Re: [please test] pvclock(4): fix several bugs
> On Sep 3, 2022, at 02:22, Jonathan Gray wrote: > > On Fri, Sep 02, 2022 at 06:00:25PM -0500, Scott Cheloha wrote: >> dv@ suggested coming to the list to request testing for the pvclock(4) >> driver. Attached is a patch that corrects several bugs. Most of >> these changes will only matter in the non-TSC_STABLE case on a >> multiprocessor VM. >> >> Ideally, nothing should break. >> >> - pvclock yields a 64-bit value. The BSD timecounter layer can only >> use the lower 32 bits, but internally we need to track the full >> 64-bit value to allow comparisons with the full value in the >> non-TSC_STABLE case.
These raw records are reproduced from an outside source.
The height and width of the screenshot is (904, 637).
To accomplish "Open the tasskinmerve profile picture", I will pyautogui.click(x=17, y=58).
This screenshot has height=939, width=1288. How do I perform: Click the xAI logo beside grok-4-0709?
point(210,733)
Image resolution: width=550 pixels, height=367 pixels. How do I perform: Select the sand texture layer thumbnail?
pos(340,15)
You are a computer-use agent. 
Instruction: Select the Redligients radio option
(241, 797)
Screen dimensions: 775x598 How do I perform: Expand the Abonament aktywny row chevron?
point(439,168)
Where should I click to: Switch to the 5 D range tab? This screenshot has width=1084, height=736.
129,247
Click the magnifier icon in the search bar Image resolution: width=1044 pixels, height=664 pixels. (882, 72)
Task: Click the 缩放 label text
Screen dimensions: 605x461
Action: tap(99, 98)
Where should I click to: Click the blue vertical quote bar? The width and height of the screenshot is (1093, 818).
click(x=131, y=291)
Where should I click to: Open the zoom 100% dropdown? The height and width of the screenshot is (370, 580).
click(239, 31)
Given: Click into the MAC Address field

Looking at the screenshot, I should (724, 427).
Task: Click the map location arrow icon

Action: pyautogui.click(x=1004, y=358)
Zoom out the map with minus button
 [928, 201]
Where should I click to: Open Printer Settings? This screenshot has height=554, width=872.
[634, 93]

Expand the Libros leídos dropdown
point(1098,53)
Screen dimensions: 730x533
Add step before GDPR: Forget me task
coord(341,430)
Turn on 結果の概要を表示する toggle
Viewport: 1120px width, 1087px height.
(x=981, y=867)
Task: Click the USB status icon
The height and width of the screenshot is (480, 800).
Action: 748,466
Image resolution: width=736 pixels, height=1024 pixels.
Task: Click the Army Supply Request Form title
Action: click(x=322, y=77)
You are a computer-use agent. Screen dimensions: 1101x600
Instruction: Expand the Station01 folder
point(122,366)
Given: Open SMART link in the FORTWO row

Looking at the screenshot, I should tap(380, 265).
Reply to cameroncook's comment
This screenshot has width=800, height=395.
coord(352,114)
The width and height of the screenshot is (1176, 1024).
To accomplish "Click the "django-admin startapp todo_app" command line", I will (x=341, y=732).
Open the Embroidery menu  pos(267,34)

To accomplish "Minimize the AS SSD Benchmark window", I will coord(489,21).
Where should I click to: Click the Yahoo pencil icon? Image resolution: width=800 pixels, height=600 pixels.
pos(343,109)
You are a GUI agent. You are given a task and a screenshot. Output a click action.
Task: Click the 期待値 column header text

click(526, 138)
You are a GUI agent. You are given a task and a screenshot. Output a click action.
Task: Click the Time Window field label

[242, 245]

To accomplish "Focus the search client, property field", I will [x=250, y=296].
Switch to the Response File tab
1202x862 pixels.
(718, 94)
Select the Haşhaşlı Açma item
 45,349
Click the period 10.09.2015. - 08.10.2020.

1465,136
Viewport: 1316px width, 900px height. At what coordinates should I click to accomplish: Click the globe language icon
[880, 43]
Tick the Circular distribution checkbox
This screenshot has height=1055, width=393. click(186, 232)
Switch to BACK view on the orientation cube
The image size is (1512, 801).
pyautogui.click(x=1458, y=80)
So make pvclock_lastcount a 64-bit quantity. >> >> - In pvclock_get_timecount(), move rdtsc() up into the lockless read >> loop to get a more accurate timestamp. >> >> - In pvclock_get_timecount(), use rdtsc_lfence(), not rdtsc(). >> >> - In pvclock_get_timecount(), check that our TSC value doesn't predate >> ti->ti_tsc_timestamp, otherwise we will produce an enormous value. >> >> - In pvclock_get_timecount(), update pvclock_lastcount in the >> non-TSC_STABLE case with more care. On amd64 we can do this with an >> atomic_cas_ulong(9) loop because u_long is 64 bits. On i386 we need >> to introduce a mutex to protect our comparison and read/write. > > i386 has cmpxchg8b, no need to disable interrupts > the ifdefs seem excessive How do I make use of CMPXCHG8B on i386 in this context? atomic_cas_ulong(9) is a 32-bit CAS on i386. We can't use FP registers in the kernel, no? Am I missing some other avenue?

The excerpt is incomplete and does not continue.